Sports Betting
No Bostonians Left in Playoffs?! SCF Betting Odds

The cradle of American hockey has exactly zero lineup regulars remaining among the four teams still fighting for the Stanley Cup. The closest Mass claim is Colin Blackwell from North Andover, who is a part-time lineup fixture with the Dallas Stars.
As the teams careen toward a Florida Panthers-Edmonton Oilers rematch of the 2024 Stanley Cup Final, the situation and the NHL betting odds this year are a bit different. Right now, bettors are evenly split between defending champion Florida and challenger Edmonton. Florida is +100, and Edmonton was going off at +115 before we learned of Zach Hyman’s surgery.
Florida could punch its ticket to the Stanley Cup Final on Wednesday in Game 5 against the Carolina Hurricanes.
And Dallas seems to be on their way out. After the Edmonton Oilers steamrolled Dallas again on Tuesday in Game 4, Edmonton holds a 3-1 series lead in the Western Conference Final.
Florida also holds a 3-1 lead over the Carolina Hurricanes in the Eastern Conference Final and will go for the kill Wednesday after they failed to do so Monday. Carolina ended a 15-game futility streak, winning their first game in the ECF in their last four series dating back to 2008.
Sure, the Boston Bruins have been done since late March, but no hometown boys, either?
Edmonton coach Kris Knoblauch confirmed the worst on Wednesday when he revealed Hyman will have surgery and is lost for the remainder of the playoffs. Hyman’s absence leaves a big hole in the top-heavy Edmonton lineup and takes away one player able to absorb and give back the physicality that Florida so heavily uses to its advantage.

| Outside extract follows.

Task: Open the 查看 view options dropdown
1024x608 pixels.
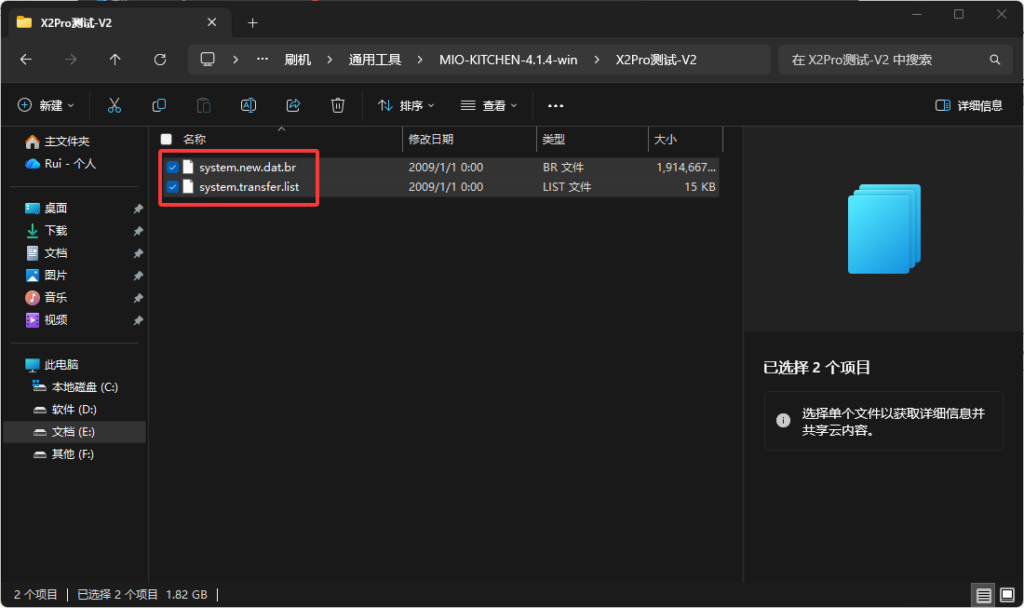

Bettors can get longer odds by scrolling down a little further and choosing the exact result wagers. By betting on Edmonton to beat Florida, bettors can get +130 instead of +115, and by betting on Florida to beat Edmonton, the odds go up to +125.
Of course, there is a chance–albeit very tiny, and smaller still if you’ve watched the first four games of either series–that Carolina comes back to beat Florida or Dallas rises from the ashes and play undertake to Connor McDavid’s emotional quest to finally hoise the Stanley Cup and become one of the greatest players of all time.

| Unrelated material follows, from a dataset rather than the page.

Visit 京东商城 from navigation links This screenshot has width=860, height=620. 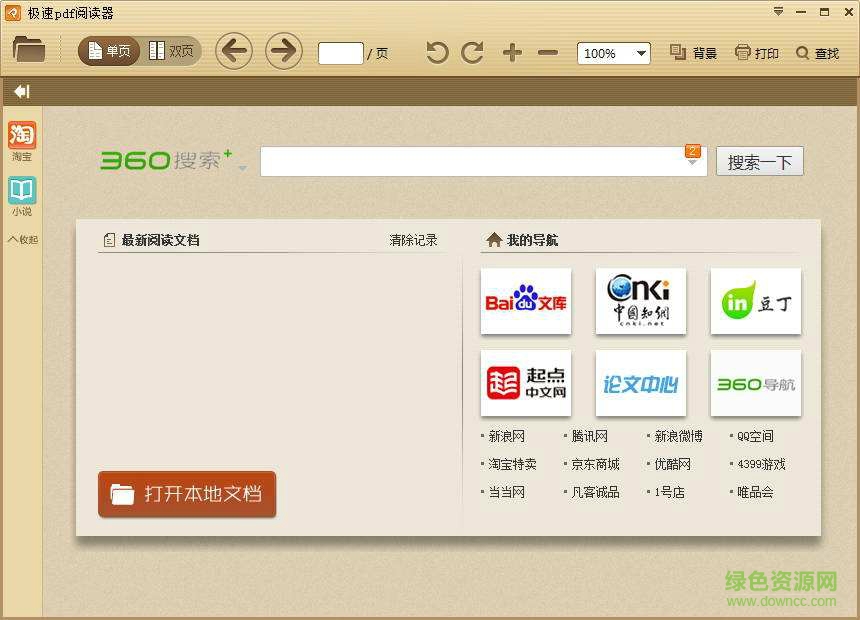point(595,464)
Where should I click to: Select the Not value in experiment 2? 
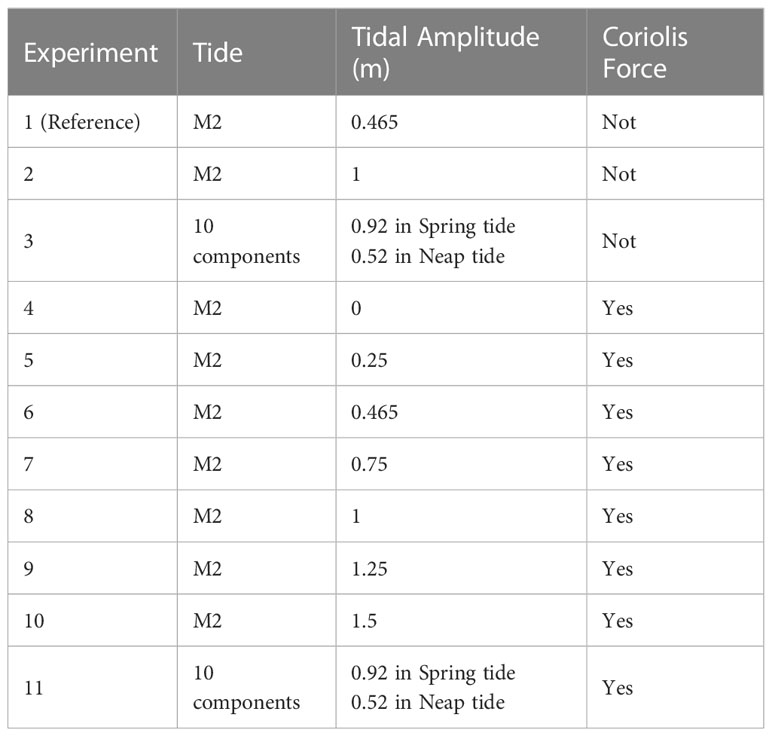tap(619, 174)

To be one of the five or six best ever, a Stanley Cup is the necessary ticket into that conversation. That’s just the rule.
However, as Canadians fill the rosters of the final four teams, the proud hockey hotbed that has essentially birthed the U.S. game is not just underrepresented but not represented at all. Sure, there are a few Connecticut and New Hampshire boys in the conference finals, but only one part-time player who is from the Boston area.
In fact, there are more Germans (2) and New Jersey-born skaters (2) than Bostonians. So, while Mass watches without a native son, we’ll continue to hedge our bets between the defending champs and the team of destiny, who came so close last season but eventually melted on Florida ice.